Vijayalaxmi Athai1 is already awake, puttering around the stove making lunch for the house. Her hair, greying at the temples, has been steamed into curls from the heat. She wears a simple tunic and pants which might be swapped for a sari later in the day. A tape recording of “om namo Narayanayana,” is playing on a loop in the background. The chant somehow hums its way into the heart. You cease to hear it eventually, like white noise, but some part of you knows it’s there. The rough-hewn dining table is already half-covered with stainless steel containers filled with sadam, rasam, karamedhu, kootu, sambhar, and thairu2. Viji Athai has set aside two steel tumblers of milk for my cousins, a cup of coffee and medication for her father-in-law, and wide, fragrant banana leaves to be used as plates for those who wish. The smell of incense and jasmine flowers lingers in the air.
The three men of the family, including my 9-year-old cousin Abhijit, perform their morning religious rites after bathing. The sacred thread dangles across their bodies, from left shoulder to right hip. At the age of 7, boys are initiated in the poonal ceremony, which symbolizes the transfer of spiritual knowledge. Every Brahmin does a version of the morning ceremony, which takes at least 35 minutes.
I remember watching my grandfather perform his morning rites as a child. He would wake up and bathe first. Then, he would mix red powder (kunkumam) into a paste in his cupped palm with a thin metal stick. With the stick, he painted the naamam, a long red line up the center of his forehead. The religious rites began after this preparation. He offered water to Vishnu to wash his hands and feet, water to drink and bathe with, a small bit of rice as a food offering, fruit, and fragrant jasmine flowers to smell. Then he read selected passages from the Divyapradhmadam, the Tamil translation of Vedic verses. After chanting, he lit a tablet of camphor that has been placed in a gold lamp. He drew circles in the air with the lamp. The sluggish smoke hung in the air for what seemed like hours after it was over.
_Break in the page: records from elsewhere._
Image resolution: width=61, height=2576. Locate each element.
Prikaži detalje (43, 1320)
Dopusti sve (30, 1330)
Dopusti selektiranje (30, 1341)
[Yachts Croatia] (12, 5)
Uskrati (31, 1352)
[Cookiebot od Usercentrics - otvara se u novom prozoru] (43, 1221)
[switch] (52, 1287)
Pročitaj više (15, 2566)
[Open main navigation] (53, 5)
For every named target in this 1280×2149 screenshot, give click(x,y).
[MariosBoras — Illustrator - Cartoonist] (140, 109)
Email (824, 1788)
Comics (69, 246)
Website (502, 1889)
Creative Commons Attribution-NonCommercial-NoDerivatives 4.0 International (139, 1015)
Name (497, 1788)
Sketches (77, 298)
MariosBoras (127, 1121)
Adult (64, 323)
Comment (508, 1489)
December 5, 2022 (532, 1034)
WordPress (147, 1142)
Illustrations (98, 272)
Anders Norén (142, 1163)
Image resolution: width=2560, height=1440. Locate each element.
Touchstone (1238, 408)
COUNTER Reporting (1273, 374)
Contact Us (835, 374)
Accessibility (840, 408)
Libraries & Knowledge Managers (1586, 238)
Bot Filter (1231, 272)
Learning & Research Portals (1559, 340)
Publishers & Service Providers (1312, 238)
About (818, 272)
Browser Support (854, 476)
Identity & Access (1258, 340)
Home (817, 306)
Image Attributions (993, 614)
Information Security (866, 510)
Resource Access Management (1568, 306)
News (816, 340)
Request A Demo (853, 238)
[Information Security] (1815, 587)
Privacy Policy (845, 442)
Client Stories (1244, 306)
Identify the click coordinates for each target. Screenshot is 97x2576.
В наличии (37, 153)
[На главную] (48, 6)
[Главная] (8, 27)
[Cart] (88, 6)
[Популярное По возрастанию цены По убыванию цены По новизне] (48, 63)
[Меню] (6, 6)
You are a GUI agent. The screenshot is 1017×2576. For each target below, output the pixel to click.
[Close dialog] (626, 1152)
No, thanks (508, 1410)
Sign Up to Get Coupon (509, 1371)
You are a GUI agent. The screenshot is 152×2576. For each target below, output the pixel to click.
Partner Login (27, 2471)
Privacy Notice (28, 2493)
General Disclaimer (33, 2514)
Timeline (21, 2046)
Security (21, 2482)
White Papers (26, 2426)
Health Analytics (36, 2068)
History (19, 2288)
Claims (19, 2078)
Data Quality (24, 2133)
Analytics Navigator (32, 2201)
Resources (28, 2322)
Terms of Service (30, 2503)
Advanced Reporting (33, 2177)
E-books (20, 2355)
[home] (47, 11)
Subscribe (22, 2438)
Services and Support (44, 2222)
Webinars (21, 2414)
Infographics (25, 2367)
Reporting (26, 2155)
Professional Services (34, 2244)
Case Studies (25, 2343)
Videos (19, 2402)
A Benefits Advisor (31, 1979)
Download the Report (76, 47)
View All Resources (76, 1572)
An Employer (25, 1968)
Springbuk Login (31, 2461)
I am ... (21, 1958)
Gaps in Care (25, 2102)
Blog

It’s festival season now, so people trickle in throughout the day. Viji Athai’s cell phone rings incessantly as people inquire about stopping by. Though she took a tumble and shattered her left leg a few months ago, she limps with her walking stick towards the door, offerings and good cheer in tow. It is currently Navratri, a ten-day festival celebrating the goddesses of India. Golu, or dolls, are set out, resembling an elaborate nativity scene for these ten days. Family and friends visit each other to see the golus in each house. These days, families will pick themes such as civic consciousness, scenes from the epics, or fun topics, like cricket, to depict.
The last two days of Navratri are Saraswati pooja and Vijayadasami. Saraswati pooja is a day devoted to Saraswati, the goddess of knowledge.
My family and I used to do an abridged version of Saraswati pooja in Connecticut. We would bring our textbooks down, offer rice, milk, and fruits, say a quick prayer, and then skip studying for the rest of the day. The process is similar here, but it’s more drawn out. We start by giving the standard offerings. Then, Viji Athai calls out the 108 names of Saraswati while the rest of the family echoes them back. The chanting is a hum in your belly, a sound that could have been recorded millennia ago and unearthed just now. Now its time to bless all things related to knowledge and technology in the house. We start on the first floor, smearing chandanam3 and kunkumam on every light switch, telephone, router, and bookshelf we can find. Then, Abhijit presses a flower on top of the object. Prem Athimbere4 follows with the fire, drawing a quick clockwise circle in the air to complete the spell. We run around the house like this, blessing everything in our line of sight, including the solar panels and the 11 air conditioning units on the roof. By the end, everything, from the microwave to my laptop, has been blessed.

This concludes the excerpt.